November 2025— GPT-5.2 Launch

Models

GPT-5.2

OpenAI's flagship with 400K context, 128K output, and enhanced reasoning tokens.

Pricing: $1.75 input / $14.00 output per 1M tokens
Excels at agentic workflows and multi-step coding
Enhanced structured document analysis

v0.5

August 2025— GPT-5 Model Family

Models

Full GPT-5 Suite

Complete model family from premium to cost-efficient variants.

GPT-5: Premium flagship ($1.25/$10.00)
GPT-5 mini: Balanced performance ($0.25/$2.00)
GPT-5 nano: Fastest, most affordable ($0.05/$0.40)
GPT-5.1 Codex: Agentic coding ($1.50/$12.00)

v0.4

August 2025— GPT OSS Models via Groq

Models

Open Source GPT Models

OpenAI's open-weight models available through Groq's ultra-fast infrastructure.

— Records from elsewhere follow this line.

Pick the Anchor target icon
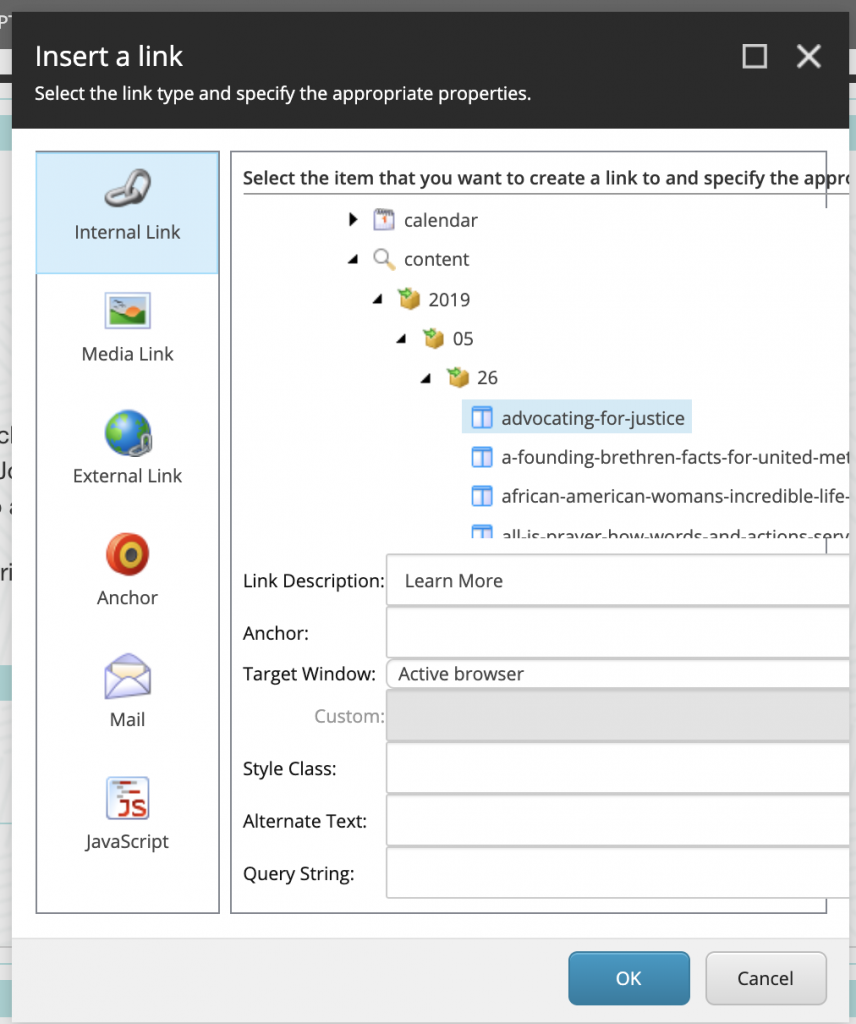This screenshot has height=1024, width=856. (x=128, y=554)
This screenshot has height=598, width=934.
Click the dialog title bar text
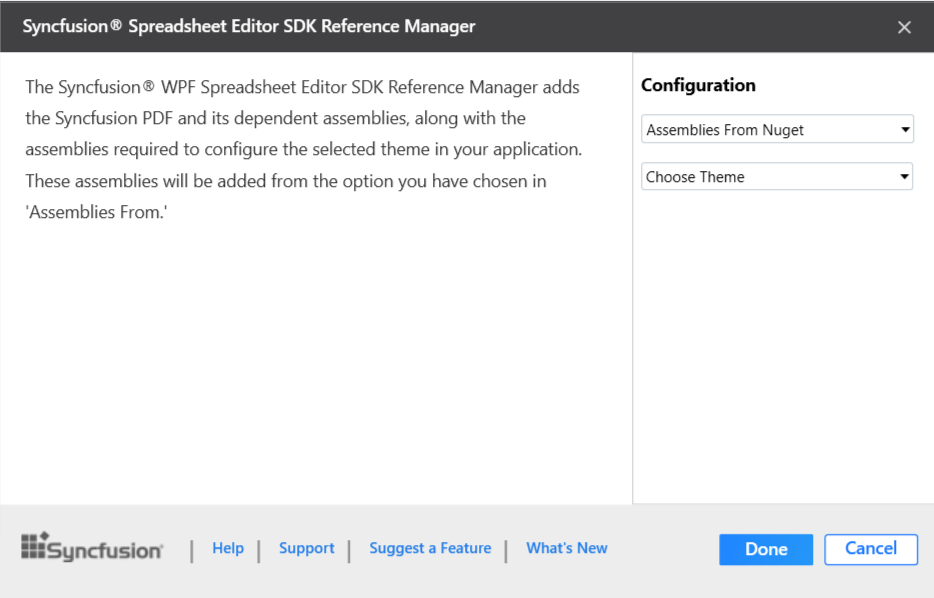249,26
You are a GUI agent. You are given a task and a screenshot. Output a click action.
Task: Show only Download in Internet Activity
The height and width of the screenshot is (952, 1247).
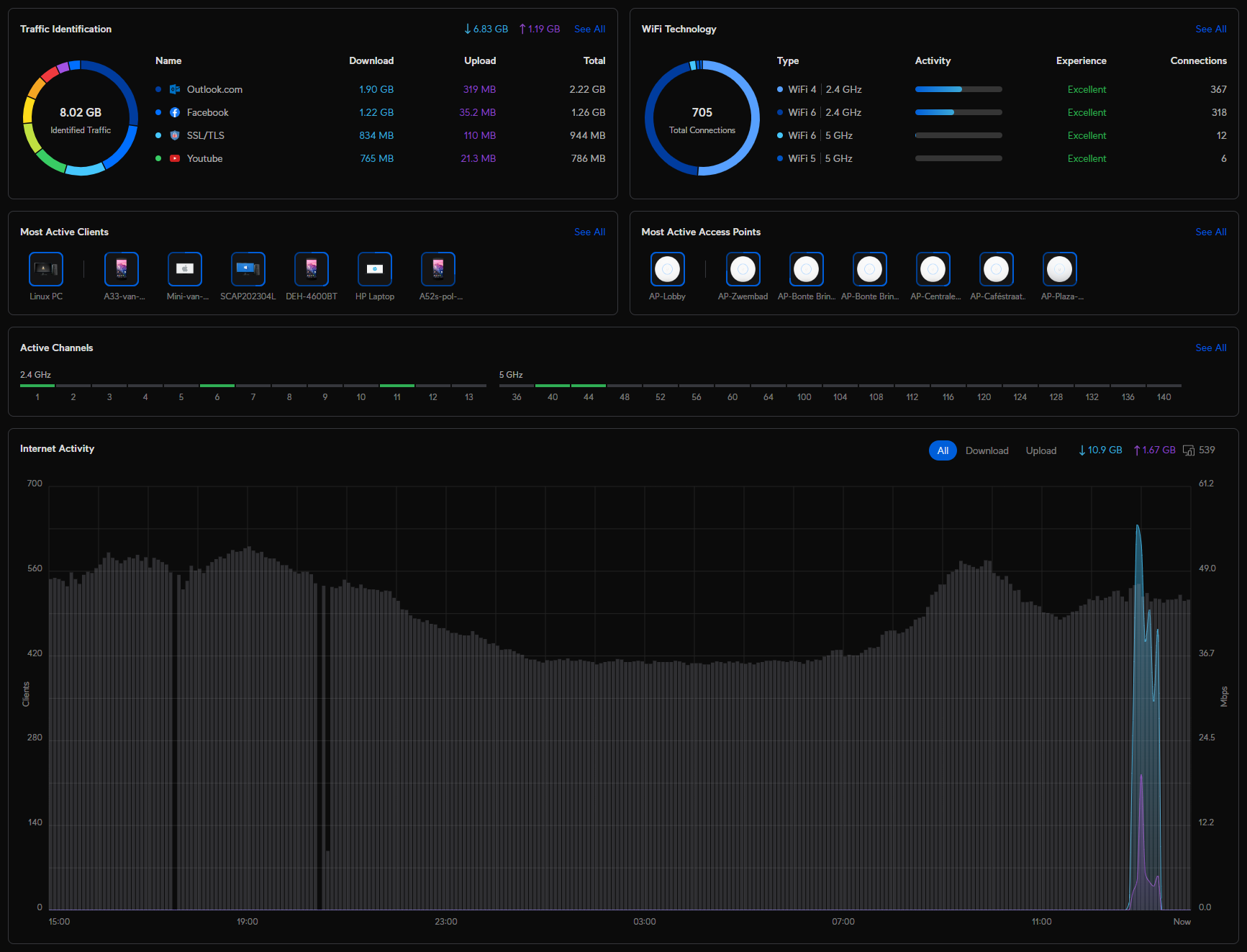pyautogui.click(x=987, y=450)
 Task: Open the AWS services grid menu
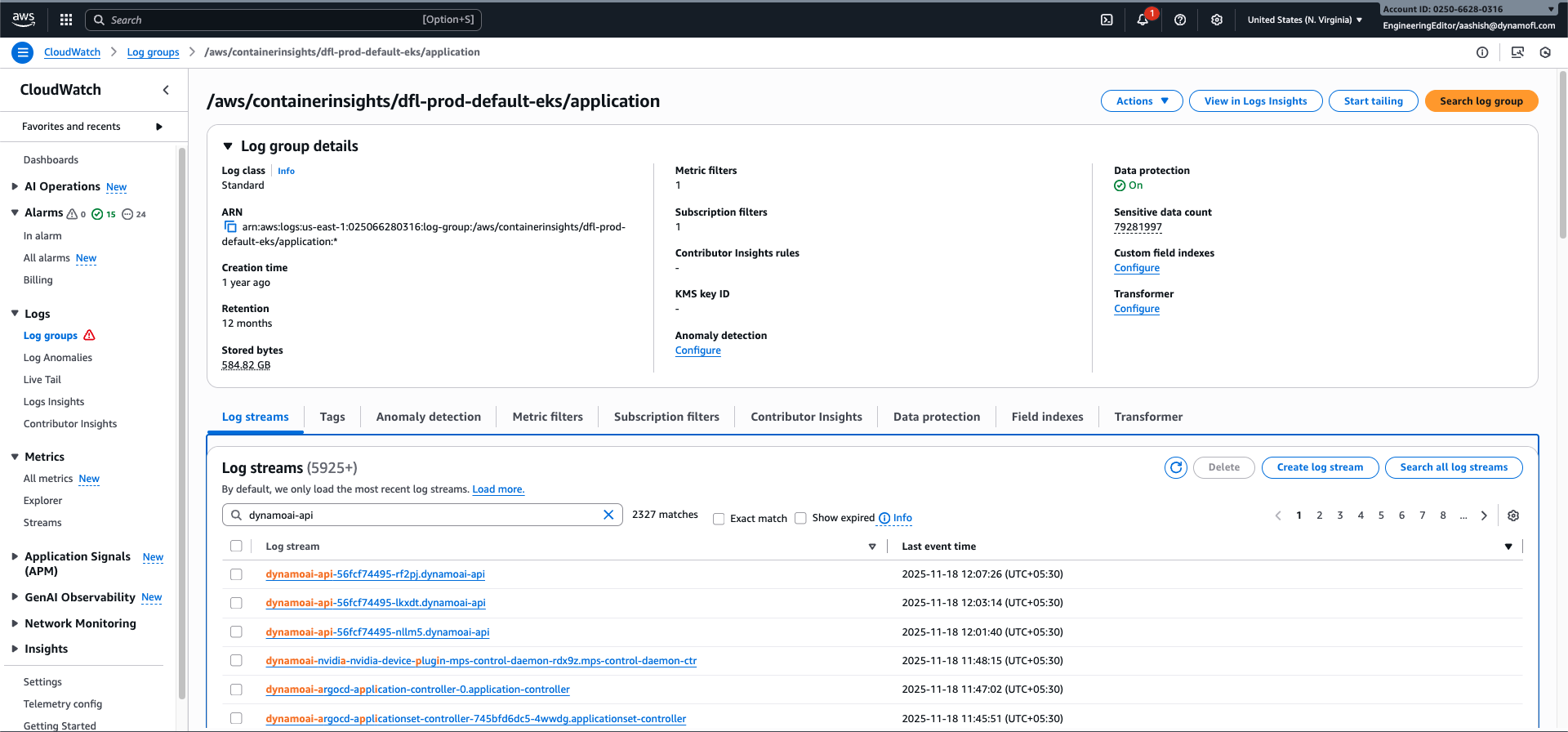click(x=66, y=20)
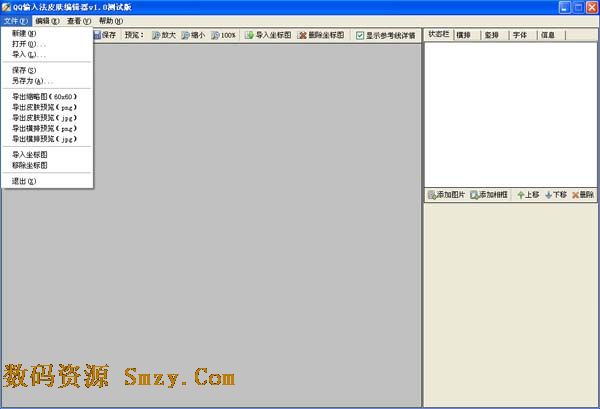Click the 导入坐标图 toolbar icon
Viewport: 600px width, 409px height.
click(250, 35)
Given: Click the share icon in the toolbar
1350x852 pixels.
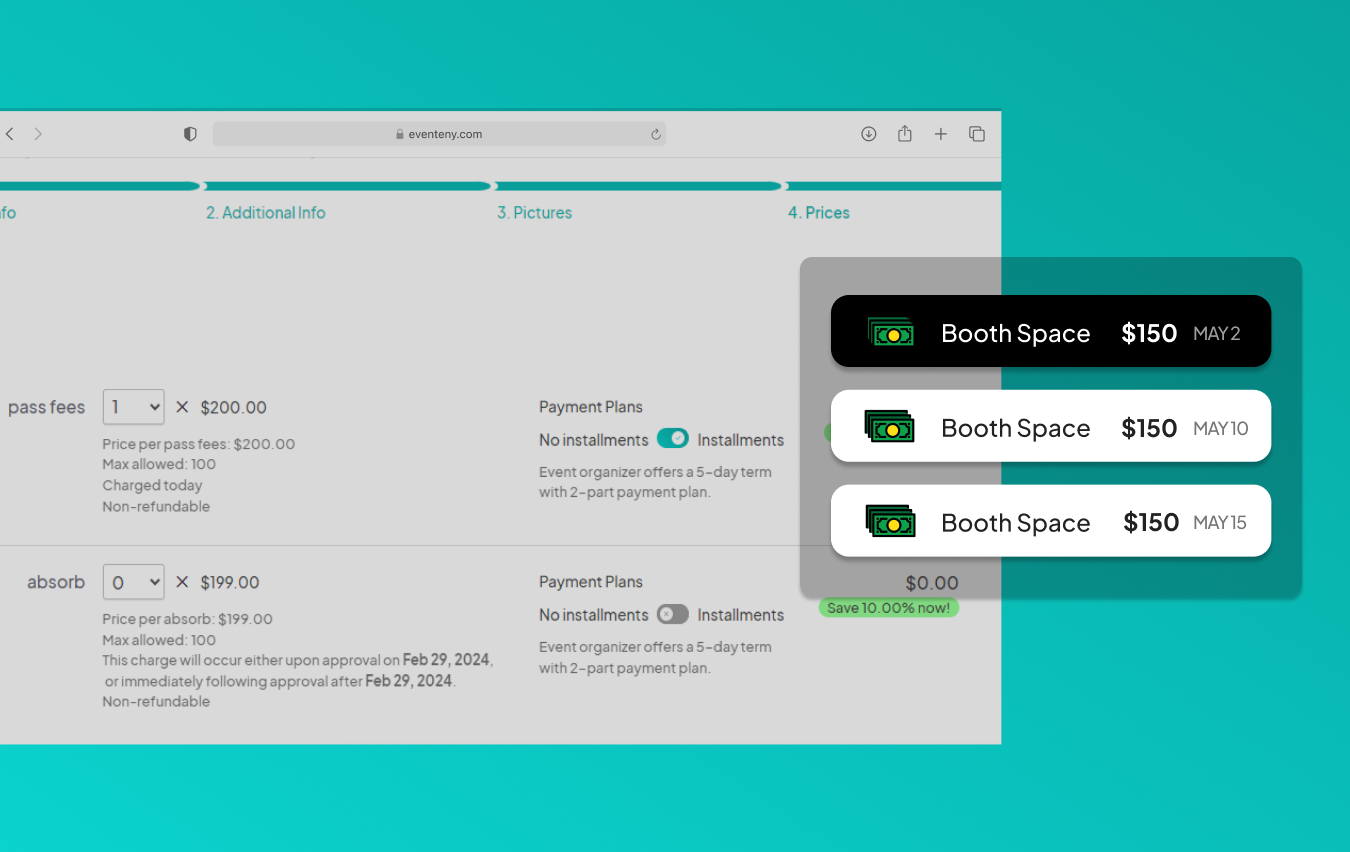Looking at the screenshot, I should [x=904, y=134].
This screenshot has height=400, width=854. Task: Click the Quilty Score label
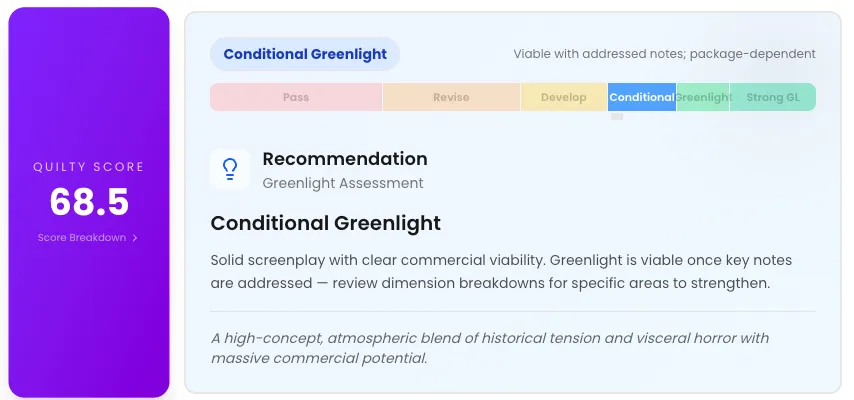tap(89, 167)

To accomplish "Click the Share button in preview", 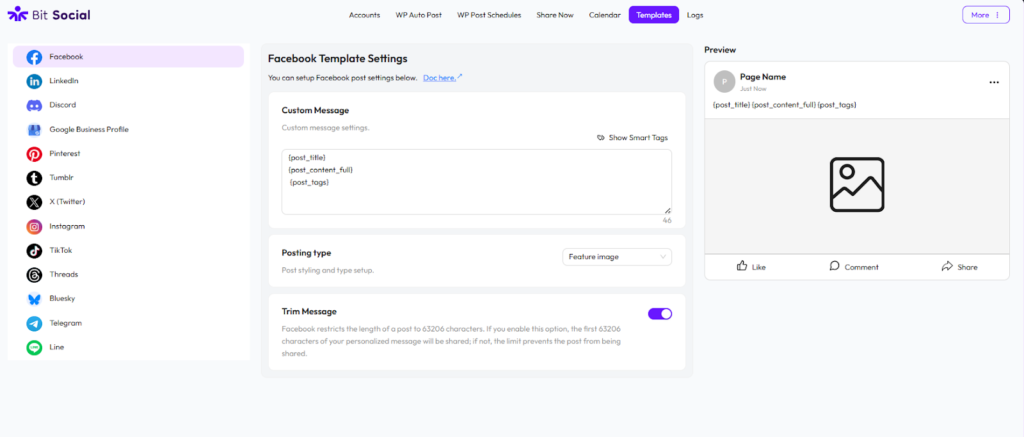I will click(x=959, y=267).
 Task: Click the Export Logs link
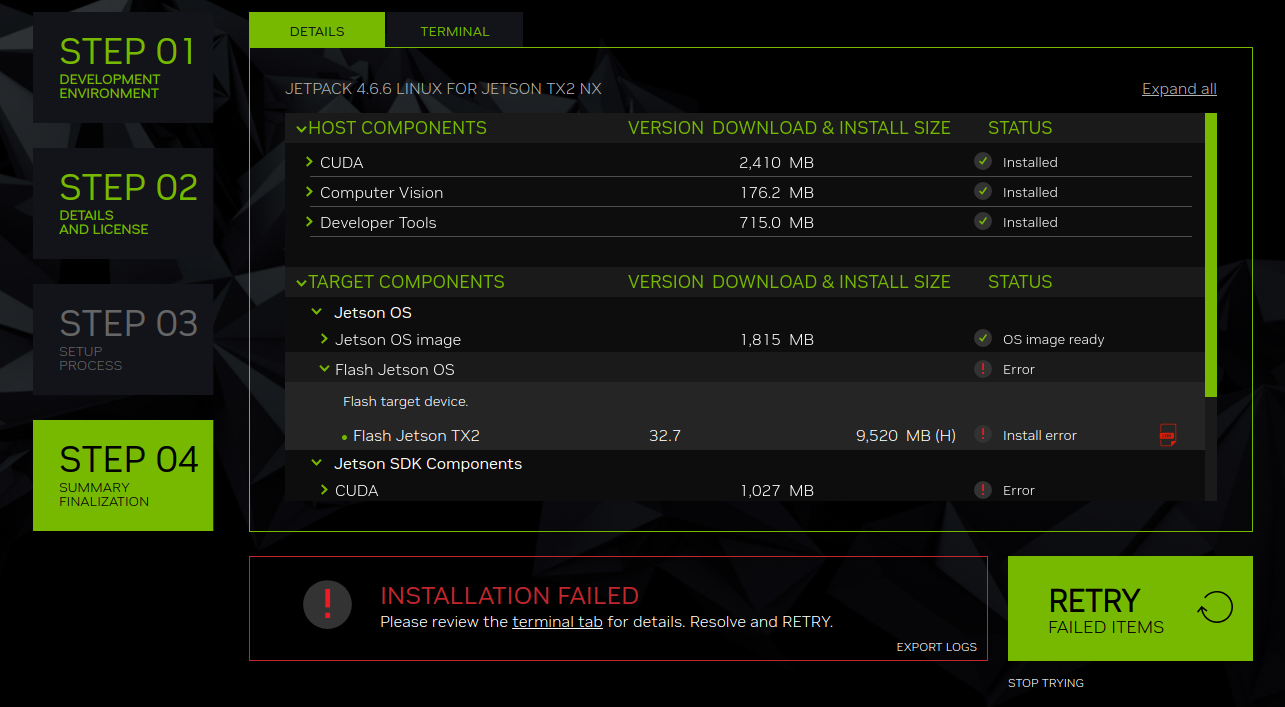[936, 647]
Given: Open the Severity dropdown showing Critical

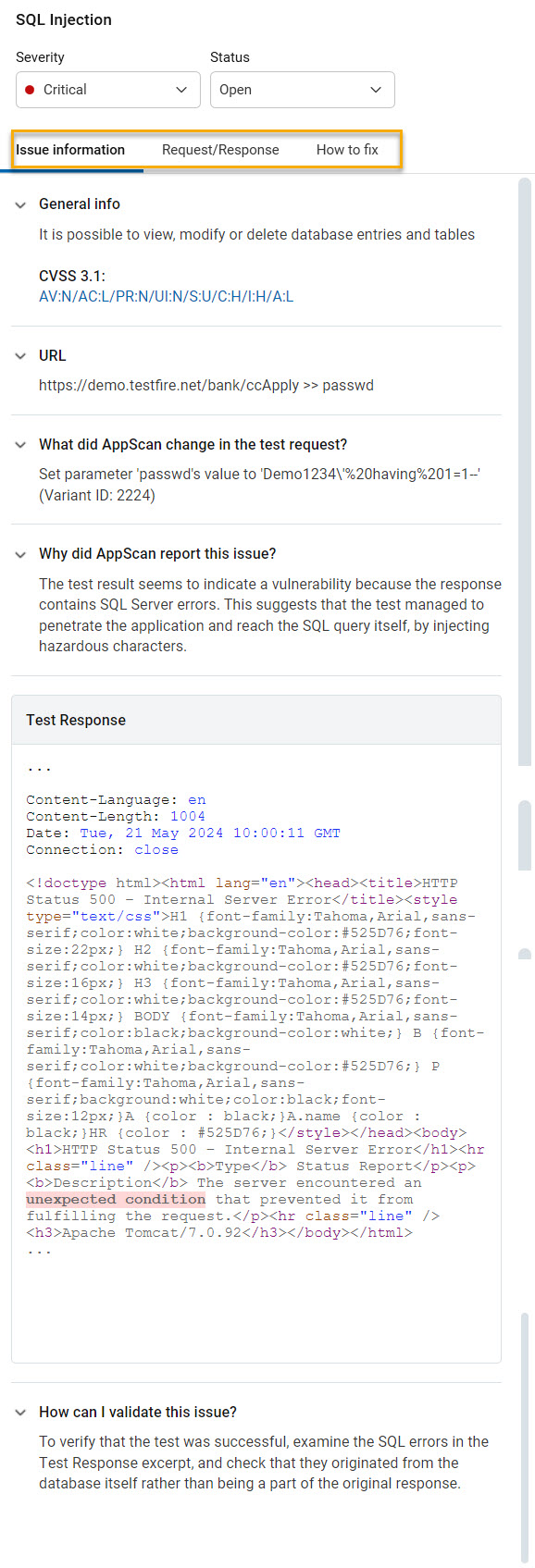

GPT-OSS 20B: $0.10/$0.50 per 1M tokens
GPT-OSS 120B: $0.15/$0.75 per 1M tokens
Built-in browser search and code execution

v0.3

May 2025— Emotion & Sentiment Analysis

Feature

Emotions Detection

Detect emotions in English conversations for deeper user understanding.

Feature

Sentiment Analytics

Track sentiment for both user input and AI responses with performance stats.

v0.2

April 2025— Intelligent RAG

Feature

RAG Enhancements

AI-driven retrieval that chooses what to search and when, unified across all providers.

Content deduplication and cost savings
Context propagation while needed
Detailed RAG analytics

Models

New Models

LLaMA 4 Scout/Maverik via Groq, OpenAI GPT 4.1 family.

v0.1

March 2025— Multi-Provider Support

Feature

Provider Integration

One API for OpenAI, Gemini, and Groq with automatic failover.

Feature

Observability

Latency metrics, cost breakdowns, and cache savings tracking.

v0.0

September 2024— Initial Release

Feature

Core Platform

Conversation management, WhatsApp integration, RAG model support, and knowledge base.